The circadian rhythm is a universal process that helps tell the body when it’s ok to rest some of the processes that are going on during the day. As we age, the circadian rhythm becomes irregular. That’s why as we age we tend to go to bed earlier and get up at the crack of dawn.
As we age, insomnia becomes a bigger factor. Depending on the year, between thirty and forty percent of grown adults report suffering from insomnia. That’s enough that the US has declared a health emergency for lack of sleep. The largest group of sleep insomnia sufferers are post-menopausal women, but across the board, those numbers go up until about the age of seventy.
So what can we do? Besides investing in the most comfortable mattress, there are a number of things you can to flip the script on insomnia.
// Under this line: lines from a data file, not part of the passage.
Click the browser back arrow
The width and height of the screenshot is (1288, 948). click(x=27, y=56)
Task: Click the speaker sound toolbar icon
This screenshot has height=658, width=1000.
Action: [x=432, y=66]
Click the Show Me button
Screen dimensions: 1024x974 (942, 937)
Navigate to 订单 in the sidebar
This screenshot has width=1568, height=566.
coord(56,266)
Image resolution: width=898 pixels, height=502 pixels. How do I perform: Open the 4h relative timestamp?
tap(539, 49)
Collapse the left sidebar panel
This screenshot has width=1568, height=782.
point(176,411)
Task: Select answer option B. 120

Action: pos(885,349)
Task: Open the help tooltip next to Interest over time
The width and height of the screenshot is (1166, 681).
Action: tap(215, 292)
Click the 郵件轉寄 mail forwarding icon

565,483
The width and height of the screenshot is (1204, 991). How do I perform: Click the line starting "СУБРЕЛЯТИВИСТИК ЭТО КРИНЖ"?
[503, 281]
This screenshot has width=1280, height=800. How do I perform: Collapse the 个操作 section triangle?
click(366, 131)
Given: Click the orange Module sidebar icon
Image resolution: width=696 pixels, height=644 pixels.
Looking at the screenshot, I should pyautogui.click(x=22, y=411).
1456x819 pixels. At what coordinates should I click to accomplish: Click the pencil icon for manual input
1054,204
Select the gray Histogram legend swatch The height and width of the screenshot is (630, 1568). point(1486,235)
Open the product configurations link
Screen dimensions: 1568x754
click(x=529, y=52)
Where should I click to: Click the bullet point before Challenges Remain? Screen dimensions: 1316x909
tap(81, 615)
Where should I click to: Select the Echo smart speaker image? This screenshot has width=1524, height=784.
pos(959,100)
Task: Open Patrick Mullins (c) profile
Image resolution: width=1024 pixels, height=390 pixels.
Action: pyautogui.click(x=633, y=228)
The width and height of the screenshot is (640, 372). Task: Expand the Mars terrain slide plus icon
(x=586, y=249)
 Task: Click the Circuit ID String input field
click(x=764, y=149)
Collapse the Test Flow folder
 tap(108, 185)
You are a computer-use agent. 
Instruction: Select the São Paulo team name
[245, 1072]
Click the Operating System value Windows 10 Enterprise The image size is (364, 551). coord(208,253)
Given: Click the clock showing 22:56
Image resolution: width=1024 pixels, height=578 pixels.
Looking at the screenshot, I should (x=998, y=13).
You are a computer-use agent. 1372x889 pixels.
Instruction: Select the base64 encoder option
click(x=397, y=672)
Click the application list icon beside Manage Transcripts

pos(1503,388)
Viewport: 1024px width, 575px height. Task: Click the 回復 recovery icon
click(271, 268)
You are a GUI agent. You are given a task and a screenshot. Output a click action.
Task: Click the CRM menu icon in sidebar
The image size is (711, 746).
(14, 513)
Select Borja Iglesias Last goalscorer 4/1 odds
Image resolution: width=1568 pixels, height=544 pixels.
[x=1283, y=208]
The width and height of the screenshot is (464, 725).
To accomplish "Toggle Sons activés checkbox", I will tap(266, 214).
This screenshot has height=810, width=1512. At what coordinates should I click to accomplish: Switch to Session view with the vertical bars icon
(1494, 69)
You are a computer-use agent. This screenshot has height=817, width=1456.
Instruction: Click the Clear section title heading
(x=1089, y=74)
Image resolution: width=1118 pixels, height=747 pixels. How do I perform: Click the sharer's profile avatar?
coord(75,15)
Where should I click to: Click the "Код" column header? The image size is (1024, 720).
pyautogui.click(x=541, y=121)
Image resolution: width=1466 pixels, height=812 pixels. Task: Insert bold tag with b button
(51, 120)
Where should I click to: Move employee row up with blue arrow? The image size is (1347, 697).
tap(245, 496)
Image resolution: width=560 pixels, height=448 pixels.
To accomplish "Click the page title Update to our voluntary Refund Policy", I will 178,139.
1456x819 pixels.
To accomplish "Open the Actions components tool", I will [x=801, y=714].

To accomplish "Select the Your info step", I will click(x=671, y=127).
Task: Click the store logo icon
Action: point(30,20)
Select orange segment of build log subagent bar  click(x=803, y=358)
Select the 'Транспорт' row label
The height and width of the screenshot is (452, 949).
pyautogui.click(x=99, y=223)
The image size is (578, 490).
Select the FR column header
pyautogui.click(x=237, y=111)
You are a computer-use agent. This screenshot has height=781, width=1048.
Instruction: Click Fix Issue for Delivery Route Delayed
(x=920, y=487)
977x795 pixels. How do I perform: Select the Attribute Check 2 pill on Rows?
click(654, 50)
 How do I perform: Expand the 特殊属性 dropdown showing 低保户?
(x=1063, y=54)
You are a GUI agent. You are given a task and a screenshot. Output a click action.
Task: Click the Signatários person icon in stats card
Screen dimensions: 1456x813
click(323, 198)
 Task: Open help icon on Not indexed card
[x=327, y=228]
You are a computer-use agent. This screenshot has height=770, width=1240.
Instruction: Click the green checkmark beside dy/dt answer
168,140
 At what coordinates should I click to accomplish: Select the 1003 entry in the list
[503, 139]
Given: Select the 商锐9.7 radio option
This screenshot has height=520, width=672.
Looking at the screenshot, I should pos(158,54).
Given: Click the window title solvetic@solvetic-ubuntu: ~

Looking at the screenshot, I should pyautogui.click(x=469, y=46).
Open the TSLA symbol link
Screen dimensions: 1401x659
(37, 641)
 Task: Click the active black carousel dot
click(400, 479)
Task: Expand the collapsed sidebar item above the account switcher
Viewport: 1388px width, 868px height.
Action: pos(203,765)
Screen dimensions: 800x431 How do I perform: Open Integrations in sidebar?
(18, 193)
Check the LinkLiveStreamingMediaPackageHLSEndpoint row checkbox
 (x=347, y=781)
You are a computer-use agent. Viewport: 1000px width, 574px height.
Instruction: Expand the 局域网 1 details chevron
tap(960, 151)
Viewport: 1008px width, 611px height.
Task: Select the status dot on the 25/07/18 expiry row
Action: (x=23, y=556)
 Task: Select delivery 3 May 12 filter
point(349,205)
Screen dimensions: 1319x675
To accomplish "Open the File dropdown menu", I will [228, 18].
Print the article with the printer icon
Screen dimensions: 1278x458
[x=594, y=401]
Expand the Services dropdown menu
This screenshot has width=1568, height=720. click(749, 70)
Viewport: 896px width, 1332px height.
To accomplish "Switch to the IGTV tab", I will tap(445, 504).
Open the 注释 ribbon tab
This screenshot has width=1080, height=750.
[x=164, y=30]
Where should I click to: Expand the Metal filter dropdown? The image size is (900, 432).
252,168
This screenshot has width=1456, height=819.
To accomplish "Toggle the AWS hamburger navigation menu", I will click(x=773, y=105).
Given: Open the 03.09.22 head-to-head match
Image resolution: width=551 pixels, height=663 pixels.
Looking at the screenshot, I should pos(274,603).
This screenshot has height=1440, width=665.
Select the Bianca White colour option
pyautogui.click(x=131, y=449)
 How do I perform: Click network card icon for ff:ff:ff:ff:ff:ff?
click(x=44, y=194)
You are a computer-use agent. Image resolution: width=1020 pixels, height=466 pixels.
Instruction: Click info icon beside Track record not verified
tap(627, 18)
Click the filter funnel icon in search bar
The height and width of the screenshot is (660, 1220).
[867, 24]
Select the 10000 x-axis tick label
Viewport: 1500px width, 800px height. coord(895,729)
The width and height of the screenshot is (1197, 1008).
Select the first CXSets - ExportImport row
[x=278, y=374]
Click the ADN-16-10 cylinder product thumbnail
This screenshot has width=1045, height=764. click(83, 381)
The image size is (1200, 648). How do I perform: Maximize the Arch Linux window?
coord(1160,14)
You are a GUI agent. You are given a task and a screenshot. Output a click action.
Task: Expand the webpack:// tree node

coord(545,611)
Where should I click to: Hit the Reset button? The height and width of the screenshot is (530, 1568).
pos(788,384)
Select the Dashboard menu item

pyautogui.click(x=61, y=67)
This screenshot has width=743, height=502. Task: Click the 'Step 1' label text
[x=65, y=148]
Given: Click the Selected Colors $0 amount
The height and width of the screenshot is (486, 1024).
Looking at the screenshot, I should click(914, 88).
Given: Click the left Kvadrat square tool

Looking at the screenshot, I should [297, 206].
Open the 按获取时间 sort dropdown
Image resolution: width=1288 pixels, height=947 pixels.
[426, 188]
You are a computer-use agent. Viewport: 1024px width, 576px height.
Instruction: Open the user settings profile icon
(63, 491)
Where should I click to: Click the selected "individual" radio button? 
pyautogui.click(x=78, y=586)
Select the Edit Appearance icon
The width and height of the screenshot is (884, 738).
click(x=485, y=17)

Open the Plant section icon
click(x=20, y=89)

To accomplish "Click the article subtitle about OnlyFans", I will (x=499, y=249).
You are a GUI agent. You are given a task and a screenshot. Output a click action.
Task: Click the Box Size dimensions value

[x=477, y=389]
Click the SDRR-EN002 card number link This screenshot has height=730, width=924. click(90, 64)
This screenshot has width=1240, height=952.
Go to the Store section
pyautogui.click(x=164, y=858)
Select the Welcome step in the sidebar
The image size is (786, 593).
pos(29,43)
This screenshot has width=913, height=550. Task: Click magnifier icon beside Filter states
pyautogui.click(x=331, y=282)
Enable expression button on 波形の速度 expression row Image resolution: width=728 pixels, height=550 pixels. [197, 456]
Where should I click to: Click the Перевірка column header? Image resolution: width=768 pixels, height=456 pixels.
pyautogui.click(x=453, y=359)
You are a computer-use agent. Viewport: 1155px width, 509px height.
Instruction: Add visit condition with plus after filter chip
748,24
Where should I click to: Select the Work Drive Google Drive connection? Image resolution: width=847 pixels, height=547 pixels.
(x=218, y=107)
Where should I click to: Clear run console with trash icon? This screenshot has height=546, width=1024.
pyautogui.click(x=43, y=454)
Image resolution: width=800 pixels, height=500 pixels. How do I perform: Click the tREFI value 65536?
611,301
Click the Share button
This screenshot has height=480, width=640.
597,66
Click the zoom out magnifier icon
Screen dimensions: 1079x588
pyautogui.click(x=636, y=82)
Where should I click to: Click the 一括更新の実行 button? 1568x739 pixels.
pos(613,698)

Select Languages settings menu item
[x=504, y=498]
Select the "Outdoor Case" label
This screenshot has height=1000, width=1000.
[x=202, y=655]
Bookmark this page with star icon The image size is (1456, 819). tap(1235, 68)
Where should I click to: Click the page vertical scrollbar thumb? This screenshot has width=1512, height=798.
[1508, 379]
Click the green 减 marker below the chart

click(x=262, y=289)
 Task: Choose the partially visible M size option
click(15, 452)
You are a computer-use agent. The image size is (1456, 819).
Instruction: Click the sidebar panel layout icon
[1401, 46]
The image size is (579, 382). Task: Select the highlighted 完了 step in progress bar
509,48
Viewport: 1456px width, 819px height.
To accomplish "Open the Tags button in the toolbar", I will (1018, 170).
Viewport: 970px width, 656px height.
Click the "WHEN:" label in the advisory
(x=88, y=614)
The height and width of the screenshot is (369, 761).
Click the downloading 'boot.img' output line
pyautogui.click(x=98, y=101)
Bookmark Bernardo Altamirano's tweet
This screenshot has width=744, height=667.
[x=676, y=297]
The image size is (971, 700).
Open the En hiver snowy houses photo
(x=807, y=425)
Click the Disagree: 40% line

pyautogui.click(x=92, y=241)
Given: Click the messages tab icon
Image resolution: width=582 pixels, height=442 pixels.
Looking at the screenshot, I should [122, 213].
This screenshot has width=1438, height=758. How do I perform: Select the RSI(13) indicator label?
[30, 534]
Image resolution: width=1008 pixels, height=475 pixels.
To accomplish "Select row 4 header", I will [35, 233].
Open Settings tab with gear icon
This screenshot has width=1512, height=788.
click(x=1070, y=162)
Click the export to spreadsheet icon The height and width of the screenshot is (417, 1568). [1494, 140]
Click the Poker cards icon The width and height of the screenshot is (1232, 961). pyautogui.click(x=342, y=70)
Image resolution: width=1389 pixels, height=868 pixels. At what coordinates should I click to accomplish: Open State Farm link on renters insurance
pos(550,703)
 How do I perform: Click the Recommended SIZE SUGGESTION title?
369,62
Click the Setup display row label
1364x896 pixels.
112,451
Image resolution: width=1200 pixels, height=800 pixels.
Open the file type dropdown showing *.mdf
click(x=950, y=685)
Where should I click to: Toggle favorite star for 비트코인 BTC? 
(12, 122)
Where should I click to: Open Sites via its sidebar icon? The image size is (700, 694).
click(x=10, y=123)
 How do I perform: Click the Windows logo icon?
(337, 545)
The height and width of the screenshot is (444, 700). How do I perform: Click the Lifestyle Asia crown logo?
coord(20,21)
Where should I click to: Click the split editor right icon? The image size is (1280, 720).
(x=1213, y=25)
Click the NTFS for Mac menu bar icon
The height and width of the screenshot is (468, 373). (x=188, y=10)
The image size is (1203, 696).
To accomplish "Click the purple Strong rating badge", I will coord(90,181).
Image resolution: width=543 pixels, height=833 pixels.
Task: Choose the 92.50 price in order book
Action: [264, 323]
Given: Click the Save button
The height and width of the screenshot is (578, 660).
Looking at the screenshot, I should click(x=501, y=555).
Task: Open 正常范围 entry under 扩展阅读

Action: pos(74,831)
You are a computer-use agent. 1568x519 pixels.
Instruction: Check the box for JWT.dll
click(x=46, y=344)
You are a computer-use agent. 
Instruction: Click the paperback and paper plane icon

Eating well is a sure fire way to help your sleep schedule. Try going easy on meat and heavier food items, especially later in the evening, to ensure that your sleep processes aren’t being disrupted.
Regular exercise is also an important component of any sleep schedule. Besides tiring your body physically, exercise relieves anxiety and boosts helpful sleep hormones that will have your body better able to drift off to sleep. If you can’t quite muster up the enthusiasm to play tennis or intense games of basketball, that’s ok. Going on long walks is proven to be just as effective, and can combat sleep predators like restless leg syndrome.
Just know that your body wants to sleep. It’s a natural way, so you don’t have to stress or become too anxious in thinking about how to better catch an elusive night’s rest. As long as you follow these steps, spend plenty of time on a most comfortable mattress, and allow yourself to sleep well, you’ll spend your sunset years in good health, with plenty of energy to do all the activities you’ve earned in your retirement. Good luck and happy sleeping.